About

The project: In Massachusetts, high school students must pass the Massachusetts Comprehensive Assessment System (MCAS) 10th grade standardized test in multiple subjects in order to receive a diploma. This “competency determination” for high school graduation has been in effect since 2003. John Papay, Richard Murnane, and John Willett published a series of papers in the 2010s that estimated the causal effect of failing these tests on high school graduation. The state’s appetite for actionable research and data-informed policy culminated in the creation of a research-practice partnership in 2019 between researchers at the Annenberg Institute at Brown and key staff at the Massachusetts Department of Elementary and Secondary Education (DESE).

Our partnership continues to study questions related to the competency determination policy, but also conducts broader investigations of how students progress through the state's K-16 education system and into the workforce. Our research agenda is currently centered on three main areas of analysis: First, we extend earlier analyses to look at the effects of the high-stakes exit examination and changes in the policy on students’ longer-run outcomes. Second, we study student pathways from the K-12 system into the state’s higher education system, and the impacts of schools and educational policies on this progress, particularly related to students from historically marginalized backgrounds. Third, we are engaging in a range of analyses examining educational equity in the state more broadly.

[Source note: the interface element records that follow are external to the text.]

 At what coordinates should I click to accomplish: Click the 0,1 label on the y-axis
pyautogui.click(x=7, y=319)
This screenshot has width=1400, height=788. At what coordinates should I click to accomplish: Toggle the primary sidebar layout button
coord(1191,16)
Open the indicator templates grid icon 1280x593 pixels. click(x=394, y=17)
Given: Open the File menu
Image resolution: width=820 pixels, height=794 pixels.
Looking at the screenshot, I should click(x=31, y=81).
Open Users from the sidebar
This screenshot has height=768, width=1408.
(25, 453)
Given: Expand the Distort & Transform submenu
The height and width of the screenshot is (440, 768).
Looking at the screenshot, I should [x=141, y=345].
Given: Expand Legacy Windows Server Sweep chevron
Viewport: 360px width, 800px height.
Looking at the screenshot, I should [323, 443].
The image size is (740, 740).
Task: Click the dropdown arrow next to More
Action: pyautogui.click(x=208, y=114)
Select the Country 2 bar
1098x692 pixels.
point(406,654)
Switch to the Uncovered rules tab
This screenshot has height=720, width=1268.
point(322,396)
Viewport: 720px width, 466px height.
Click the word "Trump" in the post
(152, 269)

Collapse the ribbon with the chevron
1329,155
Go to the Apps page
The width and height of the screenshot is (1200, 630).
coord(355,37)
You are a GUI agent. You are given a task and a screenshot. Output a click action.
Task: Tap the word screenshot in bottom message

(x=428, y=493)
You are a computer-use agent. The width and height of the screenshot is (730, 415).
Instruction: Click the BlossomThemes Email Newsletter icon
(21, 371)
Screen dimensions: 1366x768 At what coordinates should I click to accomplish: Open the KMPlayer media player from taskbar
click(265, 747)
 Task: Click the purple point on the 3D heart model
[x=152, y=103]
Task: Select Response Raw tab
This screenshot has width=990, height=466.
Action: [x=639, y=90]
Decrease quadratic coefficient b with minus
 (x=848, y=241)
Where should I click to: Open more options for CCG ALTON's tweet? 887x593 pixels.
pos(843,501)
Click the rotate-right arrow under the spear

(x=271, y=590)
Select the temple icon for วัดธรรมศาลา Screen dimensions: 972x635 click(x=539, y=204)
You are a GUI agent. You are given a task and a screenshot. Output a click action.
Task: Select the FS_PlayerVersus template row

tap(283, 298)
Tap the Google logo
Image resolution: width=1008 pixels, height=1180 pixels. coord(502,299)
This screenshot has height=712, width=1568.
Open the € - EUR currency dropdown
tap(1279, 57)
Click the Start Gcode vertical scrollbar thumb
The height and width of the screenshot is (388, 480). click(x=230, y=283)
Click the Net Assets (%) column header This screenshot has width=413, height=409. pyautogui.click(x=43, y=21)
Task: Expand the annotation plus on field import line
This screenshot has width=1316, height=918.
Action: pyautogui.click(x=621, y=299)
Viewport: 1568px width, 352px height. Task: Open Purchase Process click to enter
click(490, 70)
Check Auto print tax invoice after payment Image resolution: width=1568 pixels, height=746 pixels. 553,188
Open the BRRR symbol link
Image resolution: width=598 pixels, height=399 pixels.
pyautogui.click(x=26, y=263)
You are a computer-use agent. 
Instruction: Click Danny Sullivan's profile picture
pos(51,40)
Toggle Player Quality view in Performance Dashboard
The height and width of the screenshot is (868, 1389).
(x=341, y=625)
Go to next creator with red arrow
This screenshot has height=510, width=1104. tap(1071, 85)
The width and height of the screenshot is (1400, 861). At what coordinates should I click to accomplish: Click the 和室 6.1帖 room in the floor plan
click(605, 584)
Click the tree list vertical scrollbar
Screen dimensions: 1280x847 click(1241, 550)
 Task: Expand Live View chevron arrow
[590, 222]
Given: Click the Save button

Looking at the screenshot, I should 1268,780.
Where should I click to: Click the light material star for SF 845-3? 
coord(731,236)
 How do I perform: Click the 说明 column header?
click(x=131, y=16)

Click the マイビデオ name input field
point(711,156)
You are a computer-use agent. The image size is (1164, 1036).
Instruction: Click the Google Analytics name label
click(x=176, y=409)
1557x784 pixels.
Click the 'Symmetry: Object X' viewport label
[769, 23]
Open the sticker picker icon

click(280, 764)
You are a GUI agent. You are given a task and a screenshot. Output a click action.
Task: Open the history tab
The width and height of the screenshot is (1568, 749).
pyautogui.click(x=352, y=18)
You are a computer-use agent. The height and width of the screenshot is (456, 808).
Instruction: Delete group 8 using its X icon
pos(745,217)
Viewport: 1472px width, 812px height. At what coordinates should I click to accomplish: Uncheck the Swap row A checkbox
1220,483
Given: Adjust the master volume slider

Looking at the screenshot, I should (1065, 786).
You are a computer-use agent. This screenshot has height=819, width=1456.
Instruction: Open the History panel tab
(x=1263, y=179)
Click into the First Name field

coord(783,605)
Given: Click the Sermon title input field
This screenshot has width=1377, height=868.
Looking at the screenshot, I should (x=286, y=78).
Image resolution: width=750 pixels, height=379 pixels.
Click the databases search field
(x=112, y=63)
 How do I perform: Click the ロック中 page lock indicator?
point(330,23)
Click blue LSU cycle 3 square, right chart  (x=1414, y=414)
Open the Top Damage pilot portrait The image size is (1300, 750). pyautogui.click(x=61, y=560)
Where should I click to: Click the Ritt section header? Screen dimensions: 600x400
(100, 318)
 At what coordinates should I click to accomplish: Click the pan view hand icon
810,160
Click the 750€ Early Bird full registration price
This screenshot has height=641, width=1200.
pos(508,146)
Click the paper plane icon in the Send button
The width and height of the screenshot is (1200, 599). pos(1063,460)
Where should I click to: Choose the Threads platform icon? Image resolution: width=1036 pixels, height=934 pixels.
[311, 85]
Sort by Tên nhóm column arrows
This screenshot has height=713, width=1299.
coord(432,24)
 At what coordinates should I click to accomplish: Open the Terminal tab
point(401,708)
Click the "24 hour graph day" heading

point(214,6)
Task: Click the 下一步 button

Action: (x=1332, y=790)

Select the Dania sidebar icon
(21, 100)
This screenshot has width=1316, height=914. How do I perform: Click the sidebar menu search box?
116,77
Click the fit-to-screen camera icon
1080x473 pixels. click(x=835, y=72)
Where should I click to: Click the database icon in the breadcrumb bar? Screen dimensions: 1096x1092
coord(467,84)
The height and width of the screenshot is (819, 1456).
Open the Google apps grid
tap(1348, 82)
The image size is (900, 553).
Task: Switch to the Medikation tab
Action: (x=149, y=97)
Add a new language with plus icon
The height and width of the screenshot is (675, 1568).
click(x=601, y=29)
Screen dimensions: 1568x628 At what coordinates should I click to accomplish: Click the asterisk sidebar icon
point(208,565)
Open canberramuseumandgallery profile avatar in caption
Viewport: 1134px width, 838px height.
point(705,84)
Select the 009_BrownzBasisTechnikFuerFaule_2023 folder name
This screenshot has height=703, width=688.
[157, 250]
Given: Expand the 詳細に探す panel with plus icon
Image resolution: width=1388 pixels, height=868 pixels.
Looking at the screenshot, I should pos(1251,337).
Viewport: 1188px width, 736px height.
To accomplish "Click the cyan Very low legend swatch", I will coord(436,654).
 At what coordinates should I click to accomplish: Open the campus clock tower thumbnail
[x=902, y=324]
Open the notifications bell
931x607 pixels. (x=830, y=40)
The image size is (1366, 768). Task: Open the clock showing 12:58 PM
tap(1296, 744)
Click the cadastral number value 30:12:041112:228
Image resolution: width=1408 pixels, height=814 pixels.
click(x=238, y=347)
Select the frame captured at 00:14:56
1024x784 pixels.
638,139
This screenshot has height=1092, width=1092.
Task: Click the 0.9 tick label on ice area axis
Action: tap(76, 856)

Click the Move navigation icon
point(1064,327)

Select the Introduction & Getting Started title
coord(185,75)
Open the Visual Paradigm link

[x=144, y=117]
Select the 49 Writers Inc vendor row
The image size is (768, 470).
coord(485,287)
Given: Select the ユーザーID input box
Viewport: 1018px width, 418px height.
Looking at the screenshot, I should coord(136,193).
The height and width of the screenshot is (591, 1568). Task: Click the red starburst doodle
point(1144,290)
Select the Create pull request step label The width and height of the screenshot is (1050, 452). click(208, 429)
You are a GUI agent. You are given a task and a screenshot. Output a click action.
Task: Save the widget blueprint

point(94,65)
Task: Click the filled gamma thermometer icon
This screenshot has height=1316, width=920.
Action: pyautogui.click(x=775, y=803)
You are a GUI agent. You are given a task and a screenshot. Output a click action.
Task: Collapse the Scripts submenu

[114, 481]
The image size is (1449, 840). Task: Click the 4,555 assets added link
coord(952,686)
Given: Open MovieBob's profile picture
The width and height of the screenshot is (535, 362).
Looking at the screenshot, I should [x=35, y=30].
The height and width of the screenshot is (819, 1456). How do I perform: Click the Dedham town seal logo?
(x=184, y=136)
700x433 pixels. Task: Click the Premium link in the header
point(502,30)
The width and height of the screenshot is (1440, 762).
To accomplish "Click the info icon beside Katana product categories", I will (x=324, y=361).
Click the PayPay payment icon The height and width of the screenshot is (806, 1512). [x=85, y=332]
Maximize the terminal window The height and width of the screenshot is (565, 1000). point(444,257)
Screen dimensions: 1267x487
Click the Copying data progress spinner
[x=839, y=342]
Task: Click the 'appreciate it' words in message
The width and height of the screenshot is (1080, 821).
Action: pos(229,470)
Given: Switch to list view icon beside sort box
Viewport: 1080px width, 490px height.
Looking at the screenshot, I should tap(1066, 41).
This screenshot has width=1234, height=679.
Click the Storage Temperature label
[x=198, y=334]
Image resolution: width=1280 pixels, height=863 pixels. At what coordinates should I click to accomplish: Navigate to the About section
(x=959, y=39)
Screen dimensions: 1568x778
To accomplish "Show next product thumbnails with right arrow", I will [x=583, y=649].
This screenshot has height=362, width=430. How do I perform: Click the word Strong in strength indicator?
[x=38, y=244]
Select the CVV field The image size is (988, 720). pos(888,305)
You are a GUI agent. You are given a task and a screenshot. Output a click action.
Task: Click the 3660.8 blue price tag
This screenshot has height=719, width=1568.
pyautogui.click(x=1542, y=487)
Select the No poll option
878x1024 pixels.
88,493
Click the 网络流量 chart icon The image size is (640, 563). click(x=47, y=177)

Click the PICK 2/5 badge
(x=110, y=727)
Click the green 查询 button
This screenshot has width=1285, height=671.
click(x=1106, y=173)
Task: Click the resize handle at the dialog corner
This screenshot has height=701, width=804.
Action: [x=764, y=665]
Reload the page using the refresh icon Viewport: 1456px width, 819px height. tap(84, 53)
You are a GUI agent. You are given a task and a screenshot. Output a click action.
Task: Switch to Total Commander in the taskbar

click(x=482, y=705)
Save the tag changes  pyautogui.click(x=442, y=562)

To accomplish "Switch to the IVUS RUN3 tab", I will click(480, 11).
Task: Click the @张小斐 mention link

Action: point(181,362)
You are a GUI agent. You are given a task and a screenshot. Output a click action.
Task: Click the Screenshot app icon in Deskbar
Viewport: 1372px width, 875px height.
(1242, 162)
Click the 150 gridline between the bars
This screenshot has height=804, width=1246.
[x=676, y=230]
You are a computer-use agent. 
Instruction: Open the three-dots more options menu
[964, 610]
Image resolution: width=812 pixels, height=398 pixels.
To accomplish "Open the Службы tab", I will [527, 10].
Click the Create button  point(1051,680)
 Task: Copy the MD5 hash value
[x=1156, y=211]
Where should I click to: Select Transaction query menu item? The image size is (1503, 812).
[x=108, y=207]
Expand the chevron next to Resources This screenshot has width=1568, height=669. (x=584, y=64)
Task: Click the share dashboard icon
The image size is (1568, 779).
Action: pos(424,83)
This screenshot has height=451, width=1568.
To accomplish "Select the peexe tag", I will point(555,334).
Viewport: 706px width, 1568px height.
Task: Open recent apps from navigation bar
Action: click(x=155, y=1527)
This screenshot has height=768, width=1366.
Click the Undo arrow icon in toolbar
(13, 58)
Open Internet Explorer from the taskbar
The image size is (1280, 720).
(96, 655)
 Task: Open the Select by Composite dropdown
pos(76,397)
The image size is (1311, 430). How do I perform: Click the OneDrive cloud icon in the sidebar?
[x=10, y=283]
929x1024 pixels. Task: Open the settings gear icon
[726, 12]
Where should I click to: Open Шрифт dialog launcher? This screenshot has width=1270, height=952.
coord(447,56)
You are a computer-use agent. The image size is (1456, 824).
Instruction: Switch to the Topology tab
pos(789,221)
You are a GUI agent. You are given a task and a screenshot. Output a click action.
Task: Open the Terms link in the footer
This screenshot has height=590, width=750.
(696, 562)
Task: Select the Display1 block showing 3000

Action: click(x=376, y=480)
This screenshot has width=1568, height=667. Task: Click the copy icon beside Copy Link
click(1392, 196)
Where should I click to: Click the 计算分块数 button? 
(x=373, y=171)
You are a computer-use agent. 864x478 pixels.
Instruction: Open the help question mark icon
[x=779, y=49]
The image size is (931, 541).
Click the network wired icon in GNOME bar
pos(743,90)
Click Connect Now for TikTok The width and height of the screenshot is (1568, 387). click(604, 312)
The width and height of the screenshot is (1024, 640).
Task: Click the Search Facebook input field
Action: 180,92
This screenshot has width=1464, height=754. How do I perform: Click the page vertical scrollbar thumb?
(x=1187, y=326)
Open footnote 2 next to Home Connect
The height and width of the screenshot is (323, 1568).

The data: We leverage longitudinal, student-level PK-12 data from 2002 to the present. We link this information to data about students’ college enrollment and graduation via the Massachusetts Department of Higher Education and the National Student Clearinghouse, as well as to earnings data from the Massachusetts Unemployment Insurance system. Our data affords us the opportunity to follow students through all potential milestones in their educational careers. Additionally, the richness of our PK-12 data allows us to conduct nuanced analyses that take into account many aspects of students’ elementary and secondary educational experiences, including standardized test scores, attendance and suspension rates, high-school coursework and GPA, and the demographic profiles of the schools they attend.